Secondo il governatore della Banca d’Italia, “la nostra economia ha bisogno di intermediari e mercati finanziari che allochino al meglio e al minor costo possibile il risparmio a essi affidato”.
Non pare questo il caso di Mussari, che da Presidente di MPS non ha dato la miglior prova delle sue capacità. Sempre Visco ha ricordato che “Per Banca Monte dei Paschi di Siena si e’ reso necessario un intervento pubblico a causa delle forti tensioni sui mercati finanziari, che hanno reso proibitivo il ricorso a nuove emissioni di capitale, e per la difficoltà a realizzare piani di dismissione di attività in una situazione di mercato assai tesa. Il raggiungimento dell’obiettivo con modalità alternative avrebbe comportato una riduzione del credito all’economia”.

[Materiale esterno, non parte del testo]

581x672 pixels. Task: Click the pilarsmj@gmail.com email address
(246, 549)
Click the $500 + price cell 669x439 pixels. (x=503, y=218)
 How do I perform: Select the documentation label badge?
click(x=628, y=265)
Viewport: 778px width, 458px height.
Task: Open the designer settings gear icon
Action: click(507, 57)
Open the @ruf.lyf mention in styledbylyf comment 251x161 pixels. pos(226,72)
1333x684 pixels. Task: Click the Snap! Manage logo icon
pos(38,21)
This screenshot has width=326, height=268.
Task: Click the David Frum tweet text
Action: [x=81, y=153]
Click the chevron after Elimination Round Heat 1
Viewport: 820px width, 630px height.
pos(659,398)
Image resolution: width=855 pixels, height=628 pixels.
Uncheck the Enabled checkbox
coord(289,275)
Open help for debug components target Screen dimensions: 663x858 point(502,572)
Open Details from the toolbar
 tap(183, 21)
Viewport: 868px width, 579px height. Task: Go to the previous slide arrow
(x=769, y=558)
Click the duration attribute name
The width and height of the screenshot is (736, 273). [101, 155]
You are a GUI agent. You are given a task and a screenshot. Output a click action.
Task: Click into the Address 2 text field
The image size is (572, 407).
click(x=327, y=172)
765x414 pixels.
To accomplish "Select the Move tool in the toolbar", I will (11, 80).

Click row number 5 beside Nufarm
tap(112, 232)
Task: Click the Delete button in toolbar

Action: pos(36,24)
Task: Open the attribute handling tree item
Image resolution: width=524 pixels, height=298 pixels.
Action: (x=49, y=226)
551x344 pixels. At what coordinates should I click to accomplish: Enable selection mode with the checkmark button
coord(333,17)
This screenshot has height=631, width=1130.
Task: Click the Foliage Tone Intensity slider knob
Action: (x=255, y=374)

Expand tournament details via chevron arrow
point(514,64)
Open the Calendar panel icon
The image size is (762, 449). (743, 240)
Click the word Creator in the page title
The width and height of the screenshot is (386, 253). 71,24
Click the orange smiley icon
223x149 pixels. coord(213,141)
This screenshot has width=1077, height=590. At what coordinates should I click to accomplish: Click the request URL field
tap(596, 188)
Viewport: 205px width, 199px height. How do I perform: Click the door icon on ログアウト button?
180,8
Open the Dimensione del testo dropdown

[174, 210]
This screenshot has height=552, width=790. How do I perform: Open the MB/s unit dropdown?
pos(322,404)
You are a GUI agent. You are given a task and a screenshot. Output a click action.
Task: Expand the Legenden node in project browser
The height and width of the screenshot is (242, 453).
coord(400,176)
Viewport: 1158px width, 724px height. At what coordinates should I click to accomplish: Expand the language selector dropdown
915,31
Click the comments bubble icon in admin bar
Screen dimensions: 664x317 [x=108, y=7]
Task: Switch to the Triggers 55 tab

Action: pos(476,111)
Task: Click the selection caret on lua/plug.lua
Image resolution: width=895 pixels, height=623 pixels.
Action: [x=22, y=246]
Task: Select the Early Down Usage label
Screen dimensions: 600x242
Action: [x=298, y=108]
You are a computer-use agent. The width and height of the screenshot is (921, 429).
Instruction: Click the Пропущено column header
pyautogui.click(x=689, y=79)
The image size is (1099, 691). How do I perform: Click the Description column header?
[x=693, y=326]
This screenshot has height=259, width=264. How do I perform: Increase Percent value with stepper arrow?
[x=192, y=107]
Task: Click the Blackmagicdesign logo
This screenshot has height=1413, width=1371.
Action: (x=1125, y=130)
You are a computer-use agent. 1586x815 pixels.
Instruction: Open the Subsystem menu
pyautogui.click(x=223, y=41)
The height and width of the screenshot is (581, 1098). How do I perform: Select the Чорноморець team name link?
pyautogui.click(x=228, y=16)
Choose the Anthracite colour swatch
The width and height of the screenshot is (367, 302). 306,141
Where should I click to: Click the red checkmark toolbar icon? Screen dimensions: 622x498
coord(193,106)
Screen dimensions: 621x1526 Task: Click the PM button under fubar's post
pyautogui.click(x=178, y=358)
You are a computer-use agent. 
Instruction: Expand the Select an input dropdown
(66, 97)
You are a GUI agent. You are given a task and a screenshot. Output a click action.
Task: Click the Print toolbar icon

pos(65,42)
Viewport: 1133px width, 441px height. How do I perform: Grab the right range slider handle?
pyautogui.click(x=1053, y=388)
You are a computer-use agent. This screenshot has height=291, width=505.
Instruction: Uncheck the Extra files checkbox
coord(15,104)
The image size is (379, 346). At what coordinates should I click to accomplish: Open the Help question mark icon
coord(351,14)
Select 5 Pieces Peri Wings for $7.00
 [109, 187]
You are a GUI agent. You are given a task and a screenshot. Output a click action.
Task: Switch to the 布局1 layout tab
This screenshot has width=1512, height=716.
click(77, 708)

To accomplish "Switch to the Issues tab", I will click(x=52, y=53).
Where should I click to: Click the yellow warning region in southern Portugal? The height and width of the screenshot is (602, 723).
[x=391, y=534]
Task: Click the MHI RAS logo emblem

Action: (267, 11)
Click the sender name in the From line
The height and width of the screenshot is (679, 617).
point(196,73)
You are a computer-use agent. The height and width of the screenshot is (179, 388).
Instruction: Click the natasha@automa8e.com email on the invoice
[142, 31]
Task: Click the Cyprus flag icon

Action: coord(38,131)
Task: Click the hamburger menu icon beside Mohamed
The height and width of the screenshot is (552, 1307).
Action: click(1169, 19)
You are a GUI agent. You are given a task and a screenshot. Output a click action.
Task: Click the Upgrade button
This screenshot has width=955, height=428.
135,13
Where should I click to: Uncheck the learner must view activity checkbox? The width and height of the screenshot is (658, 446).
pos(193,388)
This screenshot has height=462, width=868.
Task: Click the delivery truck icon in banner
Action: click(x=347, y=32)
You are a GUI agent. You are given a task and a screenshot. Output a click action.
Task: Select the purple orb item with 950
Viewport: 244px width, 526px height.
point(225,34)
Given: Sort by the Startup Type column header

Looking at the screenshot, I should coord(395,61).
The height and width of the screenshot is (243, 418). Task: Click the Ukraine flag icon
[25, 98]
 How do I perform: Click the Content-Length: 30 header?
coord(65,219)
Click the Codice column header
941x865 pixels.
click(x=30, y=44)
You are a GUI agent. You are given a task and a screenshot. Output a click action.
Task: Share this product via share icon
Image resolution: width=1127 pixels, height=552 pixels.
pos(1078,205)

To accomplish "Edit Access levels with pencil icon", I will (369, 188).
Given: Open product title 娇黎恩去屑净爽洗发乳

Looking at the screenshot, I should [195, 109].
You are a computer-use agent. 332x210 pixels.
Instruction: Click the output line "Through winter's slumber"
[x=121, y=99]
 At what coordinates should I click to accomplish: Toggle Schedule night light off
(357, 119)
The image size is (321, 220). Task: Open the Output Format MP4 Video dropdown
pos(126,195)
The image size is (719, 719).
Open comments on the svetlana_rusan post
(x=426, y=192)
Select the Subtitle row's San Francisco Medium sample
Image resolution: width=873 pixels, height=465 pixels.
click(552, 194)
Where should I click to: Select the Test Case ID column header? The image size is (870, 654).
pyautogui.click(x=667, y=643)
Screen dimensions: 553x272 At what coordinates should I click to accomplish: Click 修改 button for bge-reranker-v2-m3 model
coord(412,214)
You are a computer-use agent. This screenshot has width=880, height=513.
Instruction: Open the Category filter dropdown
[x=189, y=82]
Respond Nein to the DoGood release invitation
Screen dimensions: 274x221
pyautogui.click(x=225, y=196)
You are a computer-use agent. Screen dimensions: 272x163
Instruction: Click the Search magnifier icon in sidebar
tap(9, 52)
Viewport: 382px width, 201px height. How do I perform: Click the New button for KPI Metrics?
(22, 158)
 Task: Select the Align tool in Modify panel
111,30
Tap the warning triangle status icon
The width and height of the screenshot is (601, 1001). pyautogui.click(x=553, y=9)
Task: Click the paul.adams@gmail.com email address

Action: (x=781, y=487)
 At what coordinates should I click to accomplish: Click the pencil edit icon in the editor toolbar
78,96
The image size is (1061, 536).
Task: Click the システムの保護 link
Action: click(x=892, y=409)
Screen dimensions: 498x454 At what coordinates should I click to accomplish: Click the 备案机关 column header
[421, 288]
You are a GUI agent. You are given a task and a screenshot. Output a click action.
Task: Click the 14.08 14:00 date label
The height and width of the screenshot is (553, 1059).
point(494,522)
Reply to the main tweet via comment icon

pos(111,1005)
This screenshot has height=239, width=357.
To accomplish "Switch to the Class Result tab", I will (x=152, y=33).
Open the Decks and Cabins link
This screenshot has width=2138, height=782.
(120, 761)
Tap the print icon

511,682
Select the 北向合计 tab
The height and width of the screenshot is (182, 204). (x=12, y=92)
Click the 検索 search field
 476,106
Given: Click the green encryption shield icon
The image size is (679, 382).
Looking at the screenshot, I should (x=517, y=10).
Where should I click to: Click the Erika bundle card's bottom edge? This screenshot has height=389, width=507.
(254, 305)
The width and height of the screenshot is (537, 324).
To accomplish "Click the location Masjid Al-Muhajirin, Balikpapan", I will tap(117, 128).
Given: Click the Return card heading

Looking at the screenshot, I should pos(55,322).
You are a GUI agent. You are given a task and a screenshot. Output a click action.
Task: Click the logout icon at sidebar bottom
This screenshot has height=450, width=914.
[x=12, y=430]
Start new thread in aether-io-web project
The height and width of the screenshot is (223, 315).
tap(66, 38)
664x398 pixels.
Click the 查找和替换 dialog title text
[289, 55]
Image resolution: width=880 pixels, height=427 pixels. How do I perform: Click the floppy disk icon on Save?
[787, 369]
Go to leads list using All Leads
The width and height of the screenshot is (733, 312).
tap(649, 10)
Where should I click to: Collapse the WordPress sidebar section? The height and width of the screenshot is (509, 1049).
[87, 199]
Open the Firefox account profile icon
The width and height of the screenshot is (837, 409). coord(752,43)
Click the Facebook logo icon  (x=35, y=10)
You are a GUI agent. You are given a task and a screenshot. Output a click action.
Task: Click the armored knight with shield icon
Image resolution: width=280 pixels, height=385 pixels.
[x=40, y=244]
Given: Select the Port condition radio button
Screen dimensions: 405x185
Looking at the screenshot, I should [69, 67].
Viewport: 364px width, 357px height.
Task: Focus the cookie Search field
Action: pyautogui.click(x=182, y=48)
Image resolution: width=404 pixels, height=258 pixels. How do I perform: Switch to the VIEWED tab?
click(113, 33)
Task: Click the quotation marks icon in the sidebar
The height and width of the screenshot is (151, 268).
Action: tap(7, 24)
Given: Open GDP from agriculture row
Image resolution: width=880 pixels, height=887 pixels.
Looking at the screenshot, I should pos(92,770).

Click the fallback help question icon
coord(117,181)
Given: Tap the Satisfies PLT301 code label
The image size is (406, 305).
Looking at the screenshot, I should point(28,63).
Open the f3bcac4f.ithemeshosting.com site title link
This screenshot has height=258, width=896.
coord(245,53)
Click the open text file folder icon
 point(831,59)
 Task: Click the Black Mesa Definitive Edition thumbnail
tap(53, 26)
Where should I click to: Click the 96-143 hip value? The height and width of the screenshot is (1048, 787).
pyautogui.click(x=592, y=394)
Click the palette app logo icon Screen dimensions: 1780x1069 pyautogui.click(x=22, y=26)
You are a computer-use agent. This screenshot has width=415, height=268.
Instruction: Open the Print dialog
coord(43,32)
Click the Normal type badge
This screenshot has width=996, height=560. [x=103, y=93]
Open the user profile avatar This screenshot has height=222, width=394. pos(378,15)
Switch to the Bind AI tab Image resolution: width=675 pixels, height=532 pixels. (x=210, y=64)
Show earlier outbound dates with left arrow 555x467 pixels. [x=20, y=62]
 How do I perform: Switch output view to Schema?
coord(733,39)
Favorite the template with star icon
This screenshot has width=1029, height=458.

Non è mancata poi l’adesione alla proposta dell’Acri, l’associazione delle fondazioni bancarie, per la valorizzazione delle quote di capitale possedute dalle banche nella Banca d’Italia. Per Mussari “ne trarrebbero benefici i patrimoni delle banche, aumenterebbe la nostra capacità di erogare credito”.
Vero è che la legge ha prescritto nel 2006 la cessione delle quote azionarie della Banca d’Italia entro il 2008, legge mai rispettata la cui violazione è stata denunciata con forza dalla delegazione parlamentare radicale, ma la cessione delle azioni della banca centrale andrebbero formalmente imputate alle fondazioni, non alle banche, e ben sappiamo quanto la vicenda tutta italiana della falsa proprietà privata delle banche, tramite il velo delle fondazioni bancarie, sia nefasta per il sistema Paese perché il potere politico locale, nominando gli amministratori delle fondazioni, di fatto controlla le banche, l’accesso al credito, i finanziamenti garantiti agli amici degli amici, l’economia.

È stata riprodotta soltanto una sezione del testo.